The advantage of multi-cluster environments is that they provide maximum isolation between workloads. They minimize the risk that a security or stability issue in one cluster could spill over and disrupt workloads hosted in the other cluster.
In addition, multi-cluster setups can simplify administrative complexity for organizations that have distinct clusters of servers, and that want to centralize the management of them. For example, if you have multiple data centers, you could operate each data center as a distinct cluster while managing them all via one control plane. When done well, this setup would result in less administrative burden than having to deploy and manage a different control plane for each data center.
The downside of multi-cluster Kubernetes, however, is that it is considerably more difficult to set up and manage than single-cluster configurations.
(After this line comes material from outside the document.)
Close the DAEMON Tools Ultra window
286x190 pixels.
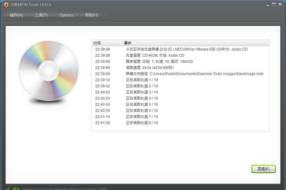280,4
In particular, multi-cluster presents two main challenges:
- Establishing a consistent way to manage networking resources for distinct clusters. This is especially challenging if your clusters are in different physical sites, and therefore operating on totally different networks with different IP address ranges, routes, and so on.
- Finding a way to keep the control plane data synced across multiple clusters. This, too, is particularly challenging when you have clusters in different physical sites, because network latency can make it difficult for the control plane components that track each cluster to remain in perfect sync – and differences of even just fractions of a second could lead to problems if they cause the control plane to become unsure of the actual state of the overall environment.
These challenges can be adequately addressed using tools like Virtual Kubelet. Still, they pile a considerable layer of complexity on top of the complexity that is already inherent to Kubernetes. For this reason, multi-cluster setups are not for the faint of heart.
Unless you have a specific need for multiple clusters, a simpler approach is to configure multiple namespaces and use those to isolate workloads. Namespaces are much easier to set up and manage in Kubernetes than are multiple clusters.
There are many ways to set up and manage clusters in Kubernetes. If you’re new to Kubernetes and just want to experiment, consider spinning up a single-node cluster on your PC or laptop. For production workloads, however, you’ll want to plan your cluster architecture and total node count carefully, based on your workload requirements.